© JUNGE FREIHEIT Verlag GmbH & Co.  www.jungefreiheit.de  37/12 07. September 2012

Lockerungsübungen
Schweigen ist besser
Karl Heinzen

Die Klasse 2b der Gemeinschaftsgrundschule Bernbach in Gummersbach hat die von ihr gebastelten Schutzengel nicht auf einem Basar veräußert, um wohltätige Zwecke in fernen Entwicklungsländern zu unterstützen. Man schickte sie vielmehr an deutsche Soldaten, die in einem solchen eingesetzt sind. Im afghanischen Mazar-e-Sharif stieß dieses ungewohnte Zeichen der Anteilnahme in der Heimat bei den Empfängern auf eine derartige Resonanz, daß aus der Aktion eine mehrjährige Kooperation mit der Bundeswehr erwachsen ist. Bis zum Ende ihrer Grundschullaufbahn werden die Kinder nun die Verbindung zu den deutschen Kontingenten am Hindukusch aufrechterhalten.

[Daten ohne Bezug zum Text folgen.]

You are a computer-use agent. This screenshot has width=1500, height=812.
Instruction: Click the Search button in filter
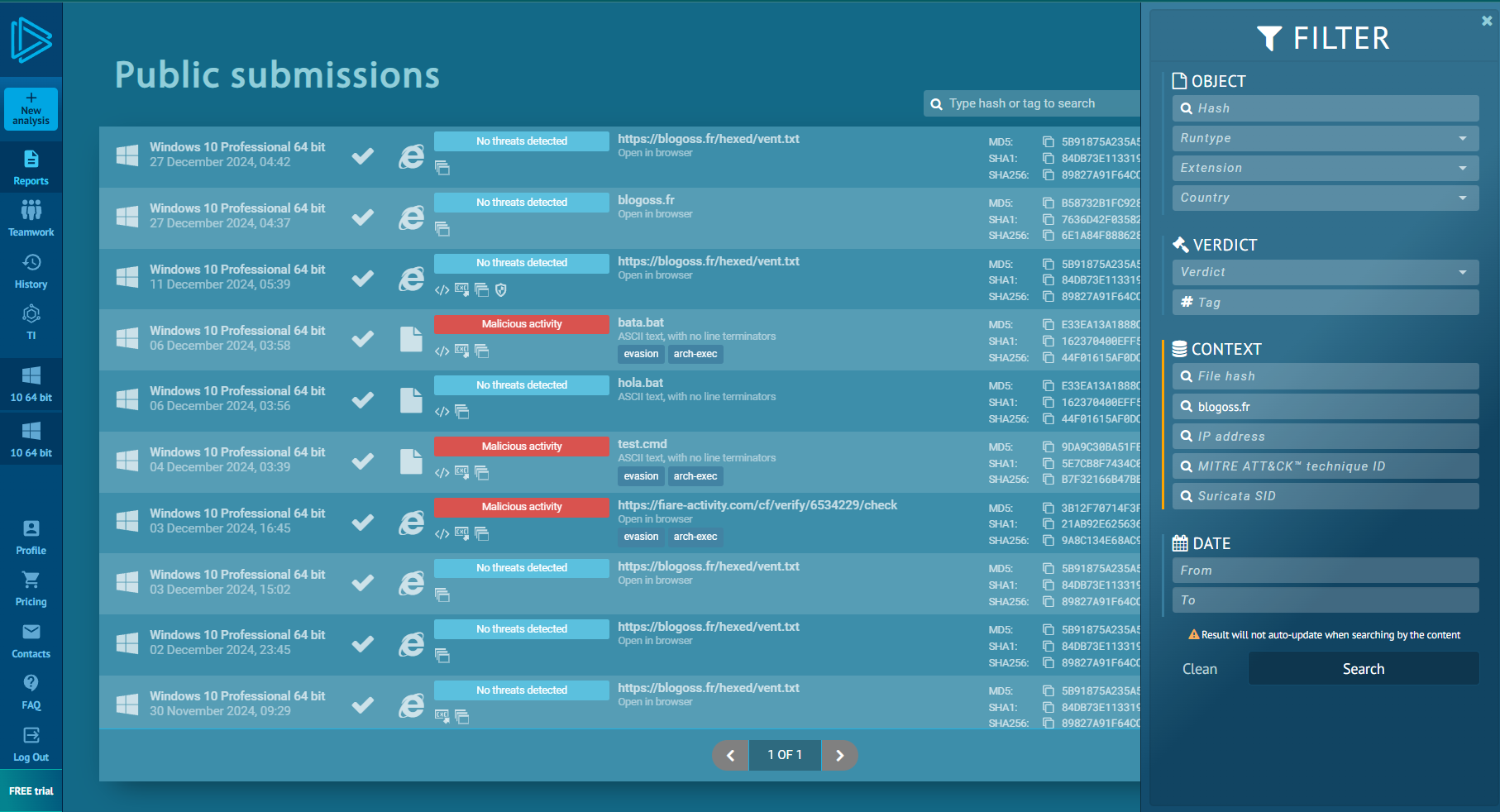(x=1364, y=668)
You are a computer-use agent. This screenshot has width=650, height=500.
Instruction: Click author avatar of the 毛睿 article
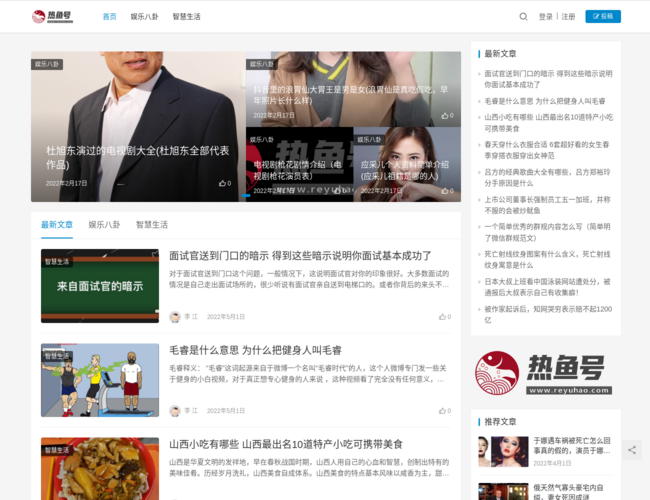pos(175,411)
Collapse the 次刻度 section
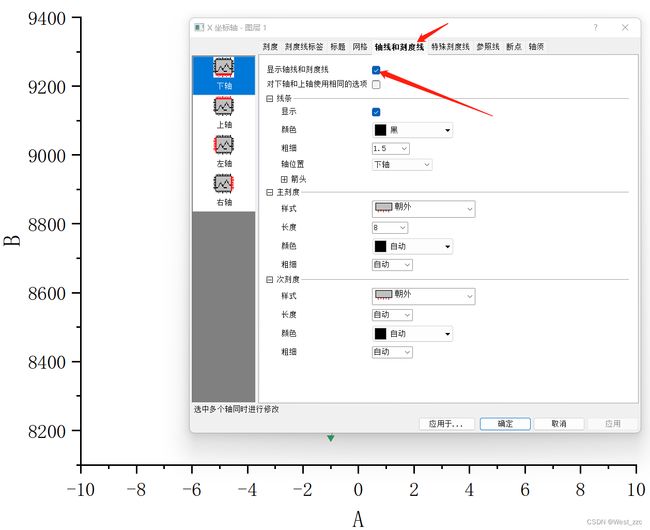Viewport: 650px width, 530px height. pos(270,280)
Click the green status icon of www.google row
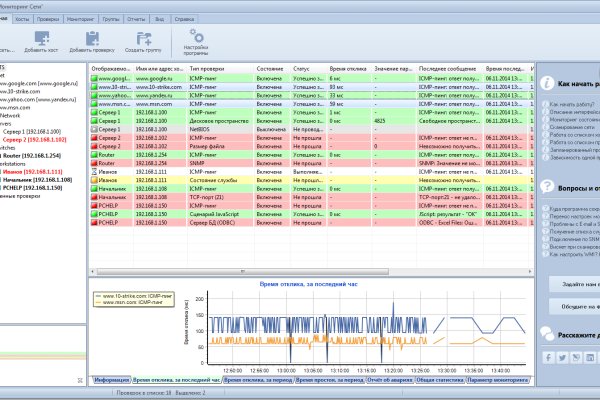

Daran stören sich jetzt die in der Gewerkschaft Erziehung und Wissenschaft (GEW) vereinten Bildungsexperten. Sie nahmen die Enthüllungen mit Bestürzung auf, wollen sie doch das Argument nicht gelten lassen, daß hier lediglich Menschen Zuspruch gewährt werden soll, die eines solchen bedürften. Sie werten den Skandal vielmehr als Indiz für eine weitere Militarisierung der Gesellschaft. Bislang hätten sich Wehrdienstberater und Jugendoffiziere damit begnügt, an weiterführenden Schulen ihr Unwesen zu treiben. Nun nähme die Bundeswehr offenbar auch noch die Grundschulen ins Visier.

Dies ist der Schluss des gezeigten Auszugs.